The Lloyd’s insurer, which has just been taken over by private equity consortium Achilles, said profit before tax fell 30 per cent to £119.2m before forex charges, from £171.3m in 2009.
Premiums written fell almost ten per cent to £1.53bn – but the company said the move was deliberate as it made changes to its underwriting portfolio.
Its profits were boosted by the release of £72.4m of claims reserves held from previous years.
Chief executive Dane Douetil said the year was “defined by stodgy pricing conditions and higher than average catastrophes”.
He added that takeover discussions had dominated the year – implying they detracted from Brit’s core operations.

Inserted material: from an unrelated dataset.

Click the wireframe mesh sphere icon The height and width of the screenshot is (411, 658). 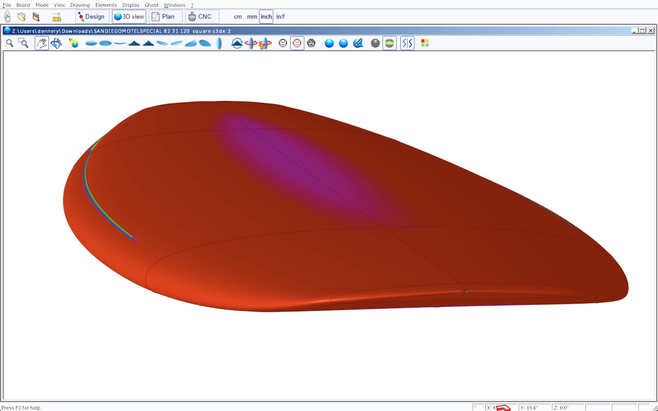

And he warned that increasing regulatory costs were burdening the insurance sector in Europe.
“The Group was able to keep its costs broadly flat despite a more intrusive and costly regulatory environment and the significant costs for the implementation of Solvency II,” he said.
“The UK needs to guard carefully against becoming uncompetitive as the cocktail effect of costly regulation and the potential over-engineering of Solvency II relative to the rest of Europe pushes even more business overseas.”
Brit’s combined ratio – a measure of its profitability – crept higher in 2010, to 97.1 per cent from 94 per cent in 2009, as it said it paid “significantly higher charges for major claims during the year.”
Return on equity excluding forex was 14.4 per cent, down from 17.4 per cent in 2009, but Brit improved the headline ROE level to 14.2 per cent from 12.2 per cent the previous year.